La storia tra il professore di critica letteraria David Kepesh e la bella studentessa cubana Consuela, nata come l'ennesimo capriccio carnale di un uomo ossessionato dalla perfezione del corpo femminile e trasformatasi presto nel trionfo di un bisogno sempre più forte di tenere l'altra solo per sé, perde il tono glaciale del libro di Roth e acquista un affannoso batticuore da melò, tra moti insopprimibili di gelosia e lacrime amare da lasciar scorrere per sopravvivere. Il monologo originale del libro si frantuma in una serie di dialoghi nei quali si disquisisce con ironia di politiche sessuali che regolano i rapporti tra i due sessi e dell'impossibilità di crescere per chi oltre la carne non sa vedere lo spirito, confronti brillanti (quando non scivolano nelle ansie sentimentali) che stemperano la sofferenza che il drammatico evolversi degli eventi lascia cadere sul racconto verso la fine. Lo sceneggiatore depura la storia di ogni sussulto erotico, evitando così di scivolare nella facile esibizione del sesso intergenerazionale dai torbidi contorni, e preferisce far venir fuori una appassionata (ma poco appassionante) storia d'amore che nel romanzo non prende mai il sopravvento sul bofonchiare del protagonista, che si strugge tra l'impossibilità di offrire un futuro ad un fiore appena sbocciato e scampoli di emozioni forti da concedersi sul viale del tramonto.

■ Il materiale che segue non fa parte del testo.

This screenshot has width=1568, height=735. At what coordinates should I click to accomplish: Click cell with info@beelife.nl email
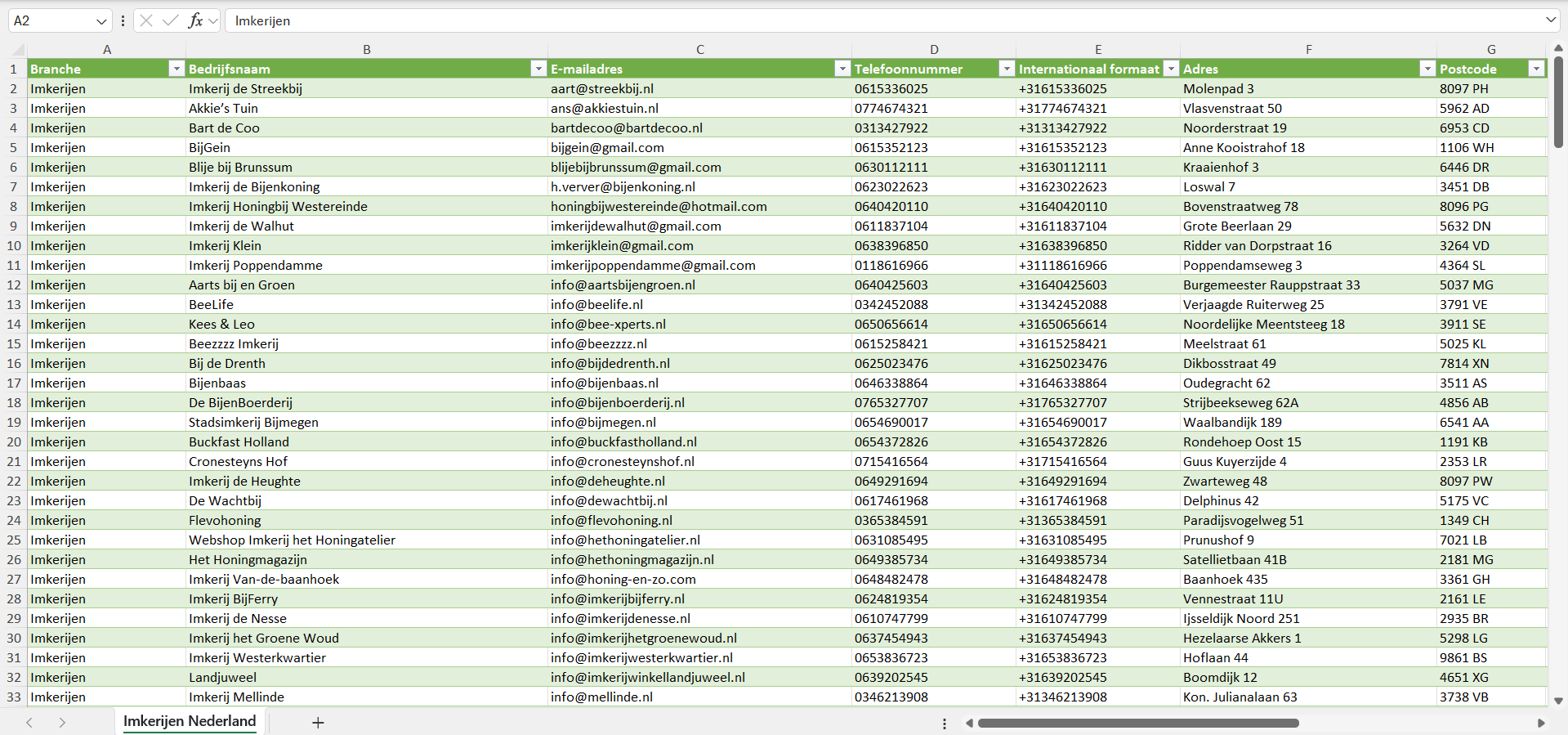pos(596,304)
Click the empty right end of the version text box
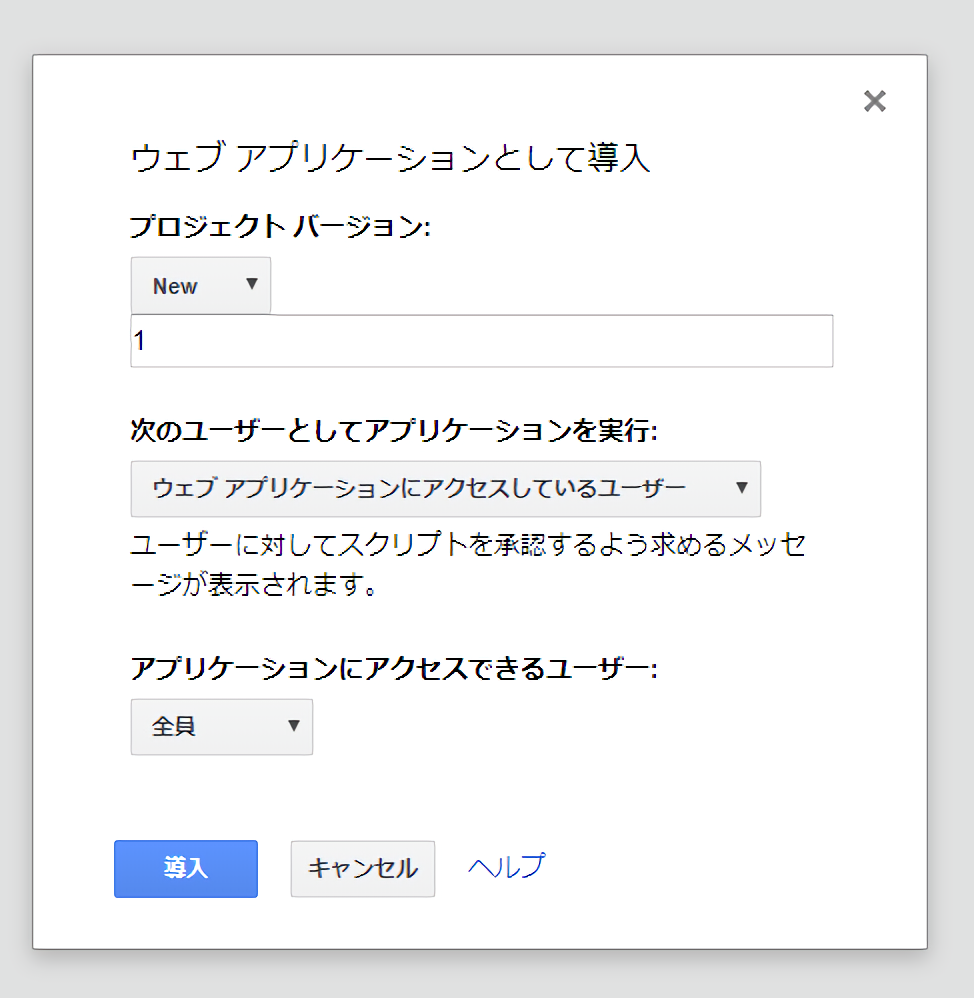974x998 pixels. (x=780, y=341)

La regia della Coixet è come al solito tutta votata a cogliere ogni singola sensazione che attraversa i protagonisti, cercati, accarezzati o brutalmente messi a nudo nelle loro debolezze. Gli intensi dialoghi tra i personaggi, immersi in colori cupi, diventano uno splendido gioco di primi piani che catturano il modellarsi di un'intimità che cresce parola dopo parola, carezza su carezza, mentre a svelare le emozioni più intense che esplodono nei personaggi sono i corpi. Eppure anche il tocco della regista spagnola, da sempre asciutto a privilegiare l'essenzialità, si lascia andare a qualche concessione lirica di troppo, come le sequenze innaturali dei due amanti in spiaggia, abbracciati sulla riva di fronte all'ignoto e al senso d'infinito che offre il mare. Ben Kingsley e Penelope Cruz provano a districarsi in questo orizzonte di luci e ombre che fa da sfondo al difficile rapporto tra i due personaggi che interpretano e la chimica tra i due sembra reggere finché l'ombra straziante della malattia non oscura il rigore della storia. E d'improvviso prendono a scorrere fiumi di lacrime che affogano il film in un antipatico inno all'amore che va oltre le differenze d'età, le angosce della malattia e lo spirito superficiale con il quale talvolta si cerca di affrontare la vita per non mettersi in gioco. Dopo la qualità dei precedenti lavori della Coixet, inutile dire quanto sia grande l'amarezza per un film così poco convincente.